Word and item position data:

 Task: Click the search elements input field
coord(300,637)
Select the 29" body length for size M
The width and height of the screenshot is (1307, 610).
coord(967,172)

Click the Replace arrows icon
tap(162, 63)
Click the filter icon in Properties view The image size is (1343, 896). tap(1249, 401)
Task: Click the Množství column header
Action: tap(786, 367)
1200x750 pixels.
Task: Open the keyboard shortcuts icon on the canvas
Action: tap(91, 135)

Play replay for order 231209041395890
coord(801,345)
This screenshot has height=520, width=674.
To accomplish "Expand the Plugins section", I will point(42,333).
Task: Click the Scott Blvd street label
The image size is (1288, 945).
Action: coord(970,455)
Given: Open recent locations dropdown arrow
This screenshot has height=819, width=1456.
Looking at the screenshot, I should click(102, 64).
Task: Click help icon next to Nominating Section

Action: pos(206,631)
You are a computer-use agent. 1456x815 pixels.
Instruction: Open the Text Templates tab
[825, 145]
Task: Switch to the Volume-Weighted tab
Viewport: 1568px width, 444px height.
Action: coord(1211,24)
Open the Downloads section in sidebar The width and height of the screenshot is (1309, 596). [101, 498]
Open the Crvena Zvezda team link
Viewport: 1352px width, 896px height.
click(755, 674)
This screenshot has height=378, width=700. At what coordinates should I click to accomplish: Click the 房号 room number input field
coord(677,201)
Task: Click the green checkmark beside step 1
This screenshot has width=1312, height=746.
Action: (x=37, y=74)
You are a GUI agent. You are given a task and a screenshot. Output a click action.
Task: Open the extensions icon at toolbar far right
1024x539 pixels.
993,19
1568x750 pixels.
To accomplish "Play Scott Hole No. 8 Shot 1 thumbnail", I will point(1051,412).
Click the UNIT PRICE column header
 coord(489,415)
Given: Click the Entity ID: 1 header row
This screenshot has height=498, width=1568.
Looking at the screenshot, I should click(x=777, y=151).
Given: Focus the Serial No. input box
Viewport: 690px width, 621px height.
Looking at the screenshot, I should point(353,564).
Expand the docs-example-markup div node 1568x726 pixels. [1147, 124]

§ WHAT IS ASKED
Lay out the part of the listing that opens with the line containing "Click the Replace arrows icon" and closes with the line containing "Action: (x=37, y=74)" as a JSON list of strings, one string per line. Leave out blank lines, and include both end lines.

§ RESULT OF THIS EXERCISE
[
  "Click the Replace arrows icon",
  "tap(162, 63)",
  "Click the filter icon in Properties view The image size is (1343, 896). tap(1249, 401)",
  "Task: Click the Množství column header",
  "Action: tap(786, 367)",
  "1200x750 pixels.",
  "Task: Open the keyboard shortcuts icon on the canvas",
  "Action: tap(91, 135)",
  "Play replay for order 231209041395890",
  "coord(801,345)",
  "This screenshot has height=520, width=674.",
  "To accomplish \"Expand the Plugins section\", I will point(42,333).",
  "Task: Click the Scott Blvd street label",
  "The image size is (1288, 945).",
  "Action: coord(970,455)",
  "Given: Open recent locations dropdown arrow",
  "This screenshot has height=819, width=1456.",
  "Looking at the screenshot, I should click(102, 64).",
  "Task: Click help icon next to Nominating Section",
  "Action: pos(206,631)",
  "You are a computer-use agent. 1456x815 pixels.",
  "Instruction: Open the Text Templates tab",
  "[825, 145]",
  "Task: Switch to the Volume-Weighted tab",
  "Viewport: 1568px width, 444px height.",
  "Action: coord(1211,24)",
  "Open the Downloads section in sidebar The width and height of the screenshot is (1309, 596). [101, 498]",
  "Open the Crvena Zvezda team link",
  "Viewport: 1352px width, 896px height.",
  "click(755, 674)",
  "This screenshot has height=378, width=700. At what coordinates should I click to accomplish: Click the 房号 room number input field",
  "coord(677,201)",
  "Task: Click the green checkmark beside step 1",
  "This screenshot has width=1312, height=746.",
  "Action: (x=37, y=74)"
]